### Extrait du texte ###
3. Il résulte de la combinaison des dispositions des articles 150-0 A, 150-0 D, 200 A et 158 du code général des impôts (CGI) que les gains nets imposables sont calculés après imputation par le contribuable sur les différentes plus-values qu'il a réalisées, avant tout abattement, des moins-values de même nature qu'il a subies au cours de la même année ou reportées, pour le montant et sur les plus-values de son choix, et que l'abattement pour une durée de détention s'applique au solde ainsi obtenu, en fonction de la durée de détention des titres dont la cession a fait apparaître les plus-values subsistant après imputation des

moins-values. Dès lors, l'abattement ne pouvait, sur le terrain de l'application de la loi fiscale, être appliqué avant la prise en compte des moins-values de même nature subies au cours de la même année.

En ce qui concerne le bénéfice de l'interprétation de la loi fiscale publiée par l'administration pour le calcul d'un gain ou d'une perte de cession :

S'agissant des cotisations supplémentaires d'impôt sur le revenu et des prélèvements sociaux correspondants :

4. M. B... entend, sur le fondement du 2ème alinéa de l'article L. 80 A du livre des procédures fiscales, opposer à l'administration sa doctrine publiée le 20 mars 2015 sous la référence BOI-RPPM-PVBMI-20-20-20-10- 20150320, et rapportée postérieurement aux dates de cessions à l'origine des plus-values litigieuses, le 4 mars 2016, qui précise que " le montant de la plus-value de cession, ainsi que celui de la moins-value de cession, sont [...] réduits de l'abattement pour durée de détention ", c'est-à-dire avant toute compensation.
###
## Consigne 1
D'après l'extrait sur les plus-values de cession, répondez aux questions suivantes :
(a) Quels articles du code général des impôts sont combinés au point 3 ?
(b) À quelle date la doctrine invoquée par M. B... a-t-elle été publiée ?
(c) À quelle date cette doctrine a-t-elle été rapportée ?
## Consigne 2
Pouvez-vous prolonger l'extrait sur les plus-values de cession à partir de sa dernière phrase ?
### Données fournies ###
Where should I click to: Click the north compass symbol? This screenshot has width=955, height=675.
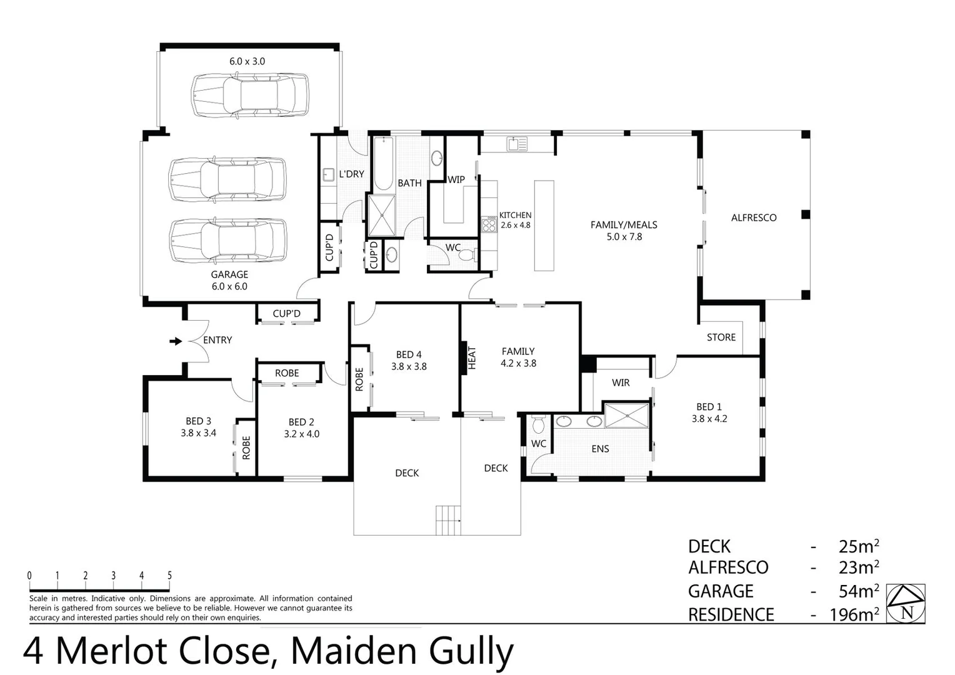click(906, 604)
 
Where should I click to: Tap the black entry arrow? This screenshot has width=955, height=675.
click(176, 341)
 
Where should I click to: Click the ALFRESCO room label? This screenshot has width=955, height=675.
click(753, 218)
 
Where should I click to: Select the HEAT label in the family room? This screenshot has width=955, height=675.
click(472, 358)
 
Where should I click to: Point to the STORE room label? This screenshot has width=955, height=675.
click(721, 337)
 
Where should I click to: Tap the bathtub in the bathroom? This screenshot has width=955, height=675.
click(382, 164)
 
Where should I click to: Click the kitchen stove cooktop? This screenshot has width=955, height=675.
click(489, 224)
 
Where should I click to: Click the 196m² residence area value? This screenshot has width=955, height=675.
click(854, 614)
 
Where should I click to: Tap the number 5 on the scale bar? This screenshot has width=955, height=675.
click(169, 576)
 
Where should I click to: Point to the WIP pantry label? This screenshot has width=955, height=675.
click(456, 179)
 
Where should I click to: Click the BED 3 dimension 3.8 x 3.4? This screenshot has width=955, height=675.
click(198, 432)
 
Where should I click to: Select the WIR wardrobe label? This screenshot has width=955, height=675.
click(620, 382)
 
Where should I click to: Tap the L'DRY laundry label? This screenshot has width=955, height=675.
click(351, 174)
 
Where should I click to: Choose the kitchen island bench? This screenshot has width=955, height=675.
click(544, 225)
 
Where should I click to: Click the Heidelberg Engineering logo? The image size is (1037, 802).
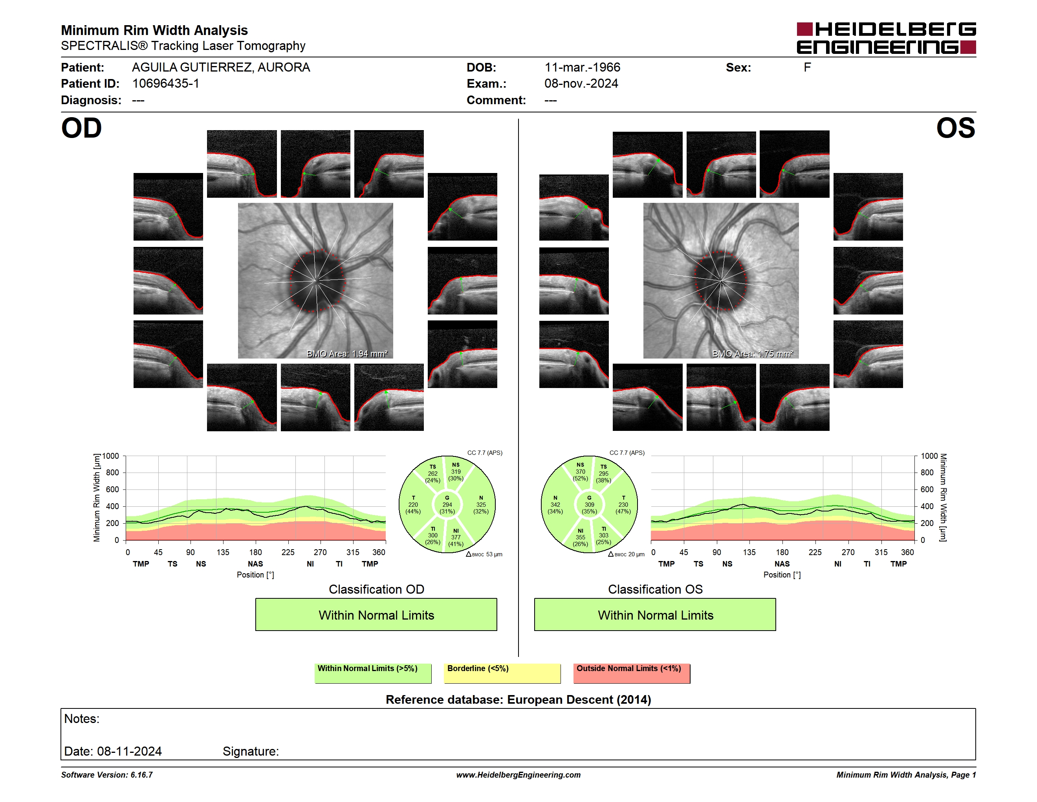point(886,38)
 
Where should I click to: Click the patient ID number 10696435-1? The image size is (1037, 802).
point(166,84)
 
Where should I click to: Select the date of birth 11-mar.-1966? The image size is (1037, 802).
point(582,68)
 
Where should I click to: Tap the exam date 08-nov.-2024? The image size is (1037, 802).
point(581,84)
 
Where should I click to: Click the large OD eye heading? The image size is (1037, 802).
point(82,128)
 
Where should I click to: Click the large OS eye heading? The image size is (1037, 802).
point(955,128)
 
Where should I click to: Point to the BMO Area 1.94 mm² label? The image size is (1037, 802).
point(347,353)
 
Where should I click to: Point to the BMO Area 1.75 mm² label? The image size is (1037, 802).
point(753,353)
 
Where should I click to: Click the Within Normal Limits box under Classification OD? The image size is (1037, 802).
point(376,614)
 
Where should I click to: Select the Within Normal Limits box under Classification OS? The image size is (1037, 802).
point(655,614)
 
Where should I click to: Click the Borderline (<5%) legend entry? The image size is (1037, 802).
point(502,673)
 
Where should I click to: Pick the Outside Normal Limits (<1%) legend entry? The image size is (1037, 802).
point(632,673)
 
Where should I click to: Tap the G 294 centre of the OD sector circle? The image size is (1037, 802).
point(447,504)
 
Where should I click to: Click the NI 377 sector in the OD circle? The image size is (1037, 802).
point(456,537)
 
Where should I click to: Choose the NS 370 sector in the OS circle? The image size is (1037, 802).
point(580,471)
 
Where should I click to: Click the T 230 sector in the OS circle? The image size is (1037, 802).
point(623,504)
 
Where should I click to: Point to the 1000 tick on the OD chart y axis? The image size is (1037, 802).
point(111,456)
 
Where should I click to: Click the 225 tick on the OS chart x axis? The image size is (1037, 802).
point(815,552)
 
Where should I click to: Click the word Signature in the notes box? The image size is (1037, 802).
point(251,751)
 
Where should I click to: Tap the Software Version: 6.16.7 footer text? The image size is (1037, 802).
point(107,775)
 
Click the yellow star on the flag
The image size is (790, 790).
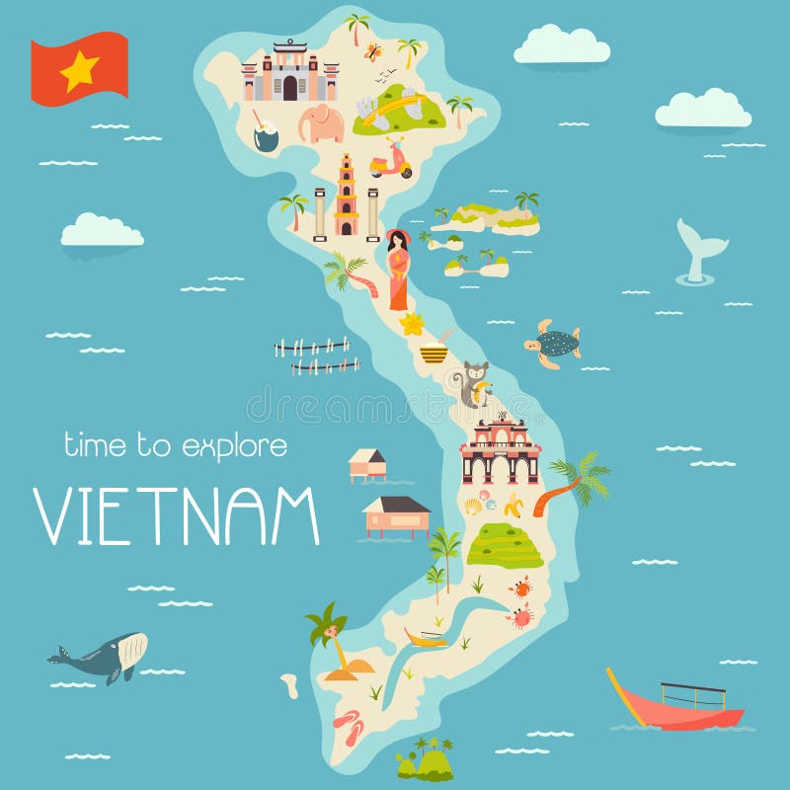[80, 70]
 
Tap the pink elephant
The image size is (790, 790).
[322, 124]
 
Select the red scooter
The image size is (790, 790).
[391, 160]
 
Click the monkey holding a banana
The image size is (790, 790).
[473, 384]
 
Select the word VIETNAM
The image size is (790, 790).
[178, 514]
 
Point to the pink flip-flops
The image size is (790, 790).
[348, 725]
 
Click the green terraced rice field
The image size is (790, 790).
[504, 546]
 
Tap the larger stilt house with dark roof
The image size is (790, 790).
[396, 514]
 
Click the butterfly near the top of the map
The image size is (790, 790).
[372, 51]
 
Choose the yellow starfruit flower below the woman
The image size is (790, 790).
[412, 324]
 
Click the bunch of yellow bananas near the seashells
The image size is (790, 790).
[514, 507]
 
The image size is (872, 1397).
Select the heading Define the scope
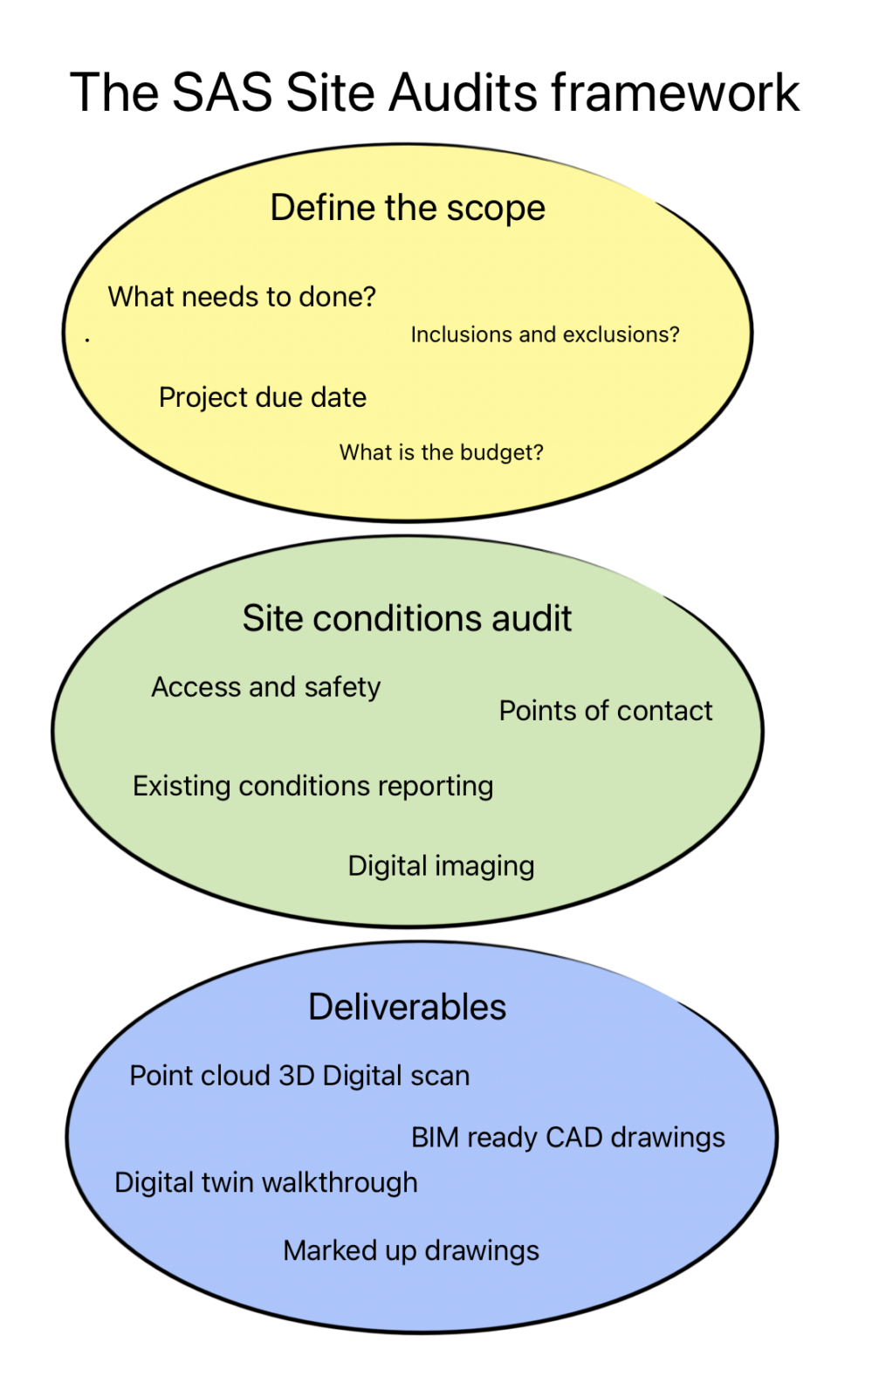coord(408,209)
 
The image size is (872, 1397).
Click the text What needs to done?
coord(242,297)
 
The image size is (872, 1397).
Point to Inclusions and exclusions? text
coord(545,334)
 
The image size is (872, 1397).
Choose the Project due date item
coord(263,397)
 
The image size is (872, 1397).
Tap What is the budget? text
coord(441,452)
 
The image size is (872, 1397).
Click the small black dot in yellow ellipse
coord(87,339)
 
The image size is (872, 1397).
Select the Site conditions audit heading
coord(407,618)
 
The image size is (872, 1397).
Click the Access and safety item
coord(266,687)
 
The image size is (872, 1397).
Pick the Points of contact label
coord(606,711)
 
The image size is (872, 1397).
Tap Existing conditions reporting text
coord(312,786)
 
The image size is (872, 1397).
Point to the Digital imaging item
coord(441,866)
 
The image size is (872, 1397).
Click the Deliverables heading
coord(407,1007)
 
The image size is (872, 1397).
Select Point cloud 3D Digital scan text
coord(299,1076)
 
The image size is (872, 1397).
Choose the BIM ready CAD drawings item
coord(568,1138)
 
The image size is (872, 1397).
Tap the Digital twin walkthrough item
coord(266,1182)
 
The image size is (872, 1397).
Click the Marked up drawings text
coord(411,1250)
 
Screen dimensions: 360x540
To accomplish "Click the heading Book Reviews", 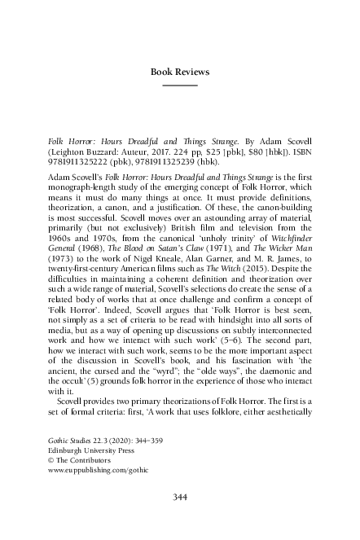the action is tap(180, 72).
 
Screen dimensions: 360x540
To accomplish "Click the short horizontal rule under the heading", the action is tap(180, 85).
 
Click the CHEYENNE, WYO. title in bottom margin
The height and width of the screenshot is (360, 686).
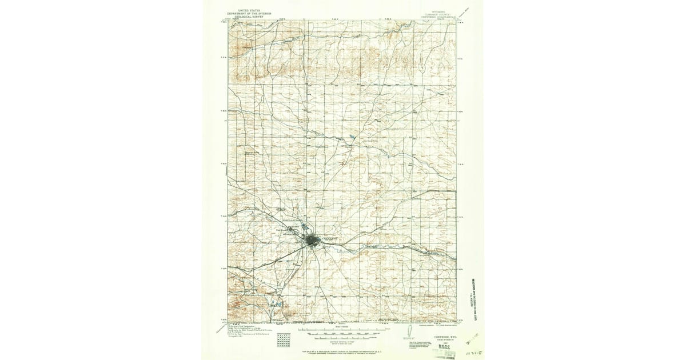pyautogui.click(x=429, y=337)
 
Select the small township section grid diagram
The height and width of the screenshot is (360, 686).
pyautogui.click(x=282, y=339)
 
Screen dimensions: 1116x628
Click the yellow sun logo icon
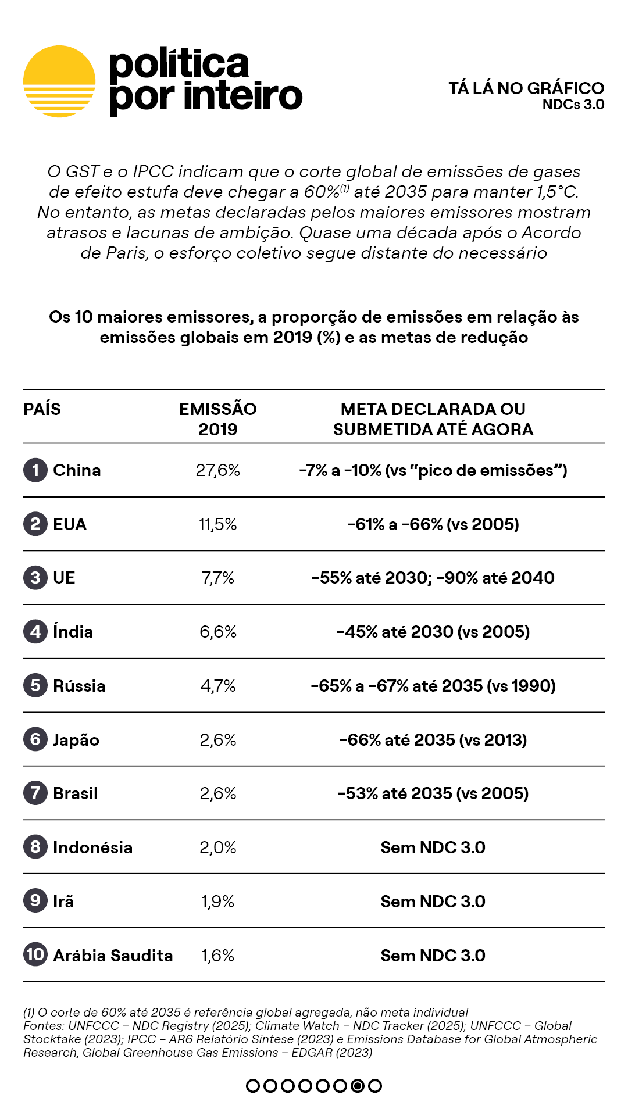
###
## Réponse attendue 1
(a) Les articles 150-0 A, 150-0 D, 200 A et 158.
(b) Le 20 mars 2015.
(c) Le 4 mars 2016.

## Réponse attendue 2
5. Il résulte de l'instruction que M. B..., dans sa déclaration initiale, ainsi que dans la mention expresse jointe à celle-ci du 17 mai 2016, n'a pas appliqué cette interprétation, comme il lui aurait été pourtant loisible de le faire au moins pour les plus-values réalisées à l'occasion des cessions ayant eu lieu avant la décision du Conseil d'État, n° 390265, du 12 novembre 2015 annulant pour excès de pouvoir notamment ce paragraphe. Il n'a entendu réclamer le bénéfice de ce mode de calcul de la plus-value, qui aurait conduit selon cette réclamation à une moins-value de 410 791,45 et non à la plus-value de 966 186 euros qu'il avait lui-même déclarée, qu'à l'occasion de sa réclamation du 8 mars 2018, alors que cette doctrine avait été rapportée, et n'était plus opposable à l'administration. Il n'est donc pas fondé à solliciter rétroactivement le bénéfice d'une doctrine qu'il n'a pas lui-même appliquée pour calculer le gain litigieux.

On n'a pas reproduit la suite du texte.